When you hear about large-scale combustion explosions and loss of human life, you wonder how this tragedy could happen. And, yet, the No. 1 cause of industrial fuel and combustion system explosions is human error. Therefore, the most critical element of every combustion safety system is not pressure gauges or shut-off valves, but rather knowledgeable, well-trained operators. Training is so critical that the National Fire Protection Association (NFPA) requires that “all operating, maintenance, and supervisory personnel shall receive regularly scheduled retraining and testing.” 

In all, the NFPA publishes three prescriptive sets of standards to help keep your staff and combustion equipment safe, and each of these standards stress the value of operator training. 

• NFPA 54 — National Fuel Gas Code
• NFPA 85 —Boiler and Combustion Systems Hazards (> 12.5 MMBtu/hr)
• NFPA 86 —Standard for Ovens and Furnaces

NFPA standards apply to new installations and modifications of existing equipment, and some insurance underwriters apply the current standards retroactively. Operations that use heat are nearly limitless, but larger, common combustion applications include pulp and paper processing, tempered glass production, tire manufacturing, paint/drywall/shingle manufacturing, power plants, coating operations, ethanol and asphalt production, wastewater and sewage treatment, plastic bottle manufacturing, college campuses and breweries to list just a few. Understanding and enforcing applicable NFPA standards is paramount to the safety of every business using a combustion or heat treatment system.
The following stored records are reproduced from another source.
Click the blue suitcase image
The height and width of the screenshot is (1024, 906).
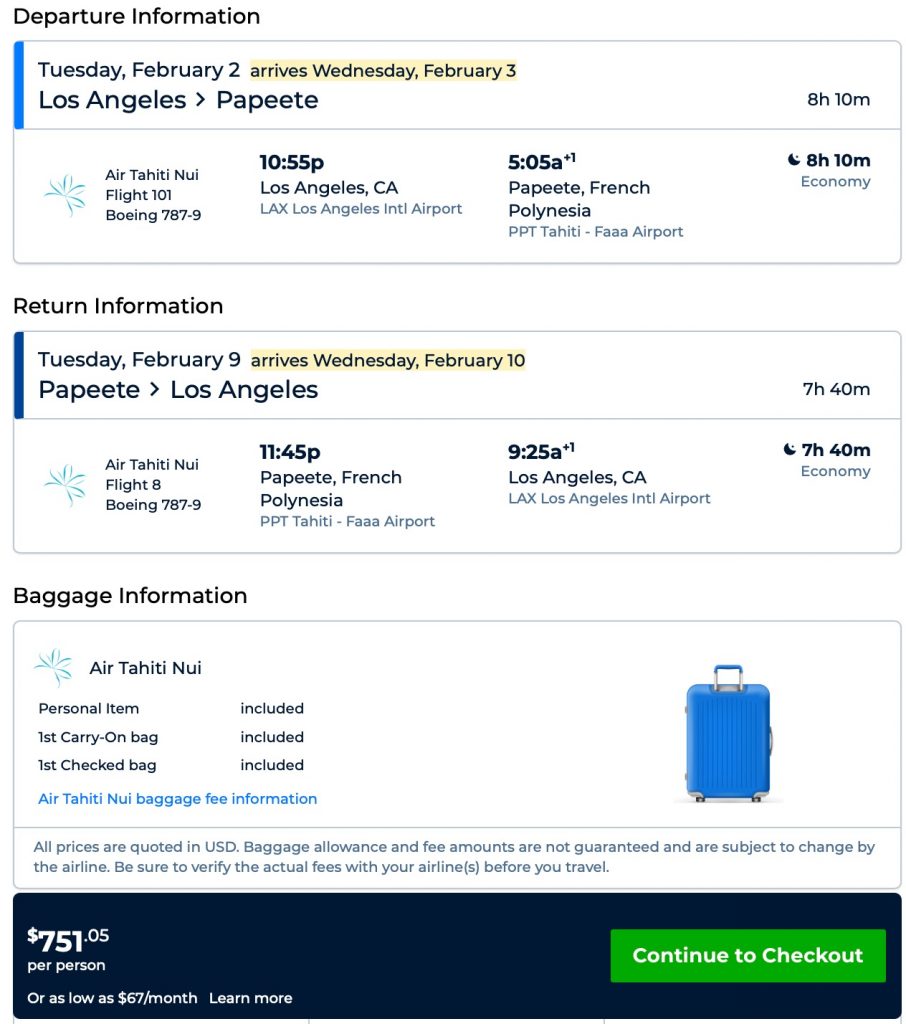728,733
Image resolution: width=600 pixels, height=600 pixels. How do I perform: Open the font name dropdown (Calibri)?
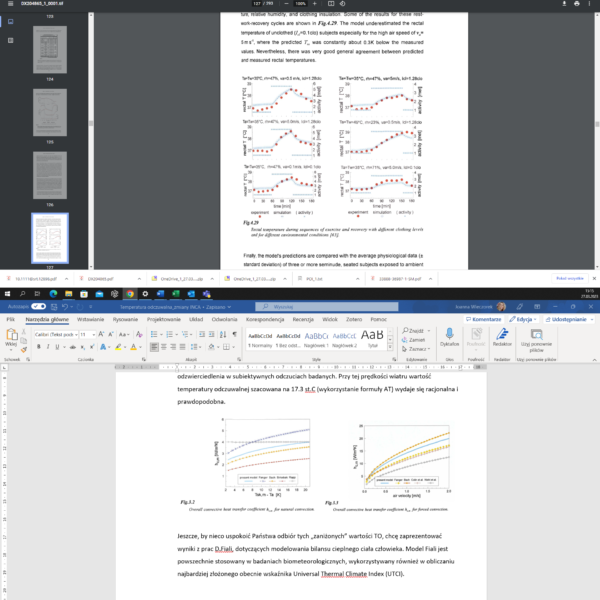(x=54, y=333)
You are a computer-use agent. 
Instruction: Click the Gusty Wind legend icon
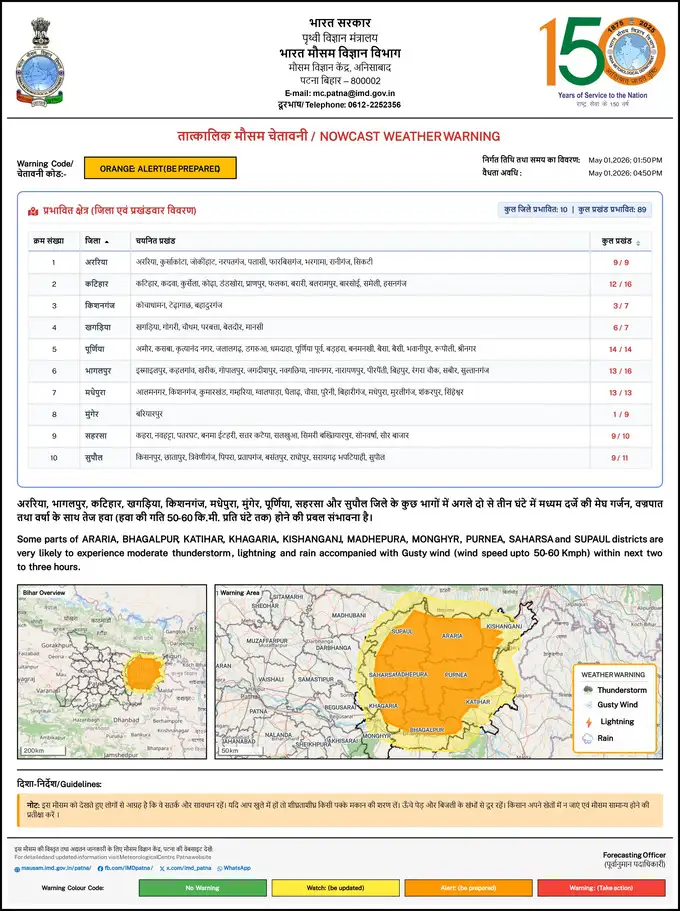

Each NFPA standard has hundreds of pages covering the necessities for safe design, installation, operations, and maintenance of the respective equipment. This article gives a cursory overview of NFPA 54, 85 and 86, and provides guidelines to obtain safety training. When it comes to fuel-fired equipment operation, training is literally a life and death issue. 

Consider this: The National Board of Pressure Vessel Inspectors and the NFPA have identified that 83% of boiler/pressure vessel accidents, 69% of injuries and 60% of recorded deaths were a direct result of human oversight or lack of knowledge. Poor training also leads to production outages that cost millions of dollars in business interruption, supply chain delays, lost orders and competitiveness. Many companies only learn the value of combustion system training after an accident or expensive shutdown has occurred. 

NFPA 54 — National Fuel Gas Code

Also known as ANSI Z223.1, the NFPA 54 standard details minimum safety requirements for the installation of gas piping systems, appliances and equipment supplied with LP-gas, natural gas or manufactured gas. Basically, NFPA 54 addresses the how’s and why’s of:

• Piping system design, materials, and components
• Piping sizing
• Installing pipes, outlets, and inside concealed spaces 
• Inspection, testing and purging procedures
• Installation and venting of appliances.

NFPA 54 is specific; it does not apply to natural gas systems operating at pressures above 125 psi, propane systems operating over 50 psi, gas/air mixes within the flammable range at pressures over 10 psi, and several other types of systems.

NFPA 85 — Boiler and Combustion Systems Hazards

NFPA 85 gives those involved with large boiler installations and combustion systems the information they need for fire safety compliance, from system design and installation to inspection. Specifically, the standard addresses single burner boilers, multiple burner boilers, stokers, and atmospheric fluidized bed boilers with a fuel input rating of 12.5 million Btu/hr or greater. It also covers pulverized fuel systems at any heat input rate, fired or unfired steam generators, and other combustion turbine exhaust systems.

NFPA 85 offers guidelines as to the strength of a structure, operation and maintenance procedures, combustion and draft control equipment, safety interlocks, alarms, trips, and other related controls that are essential to safe equipment operation.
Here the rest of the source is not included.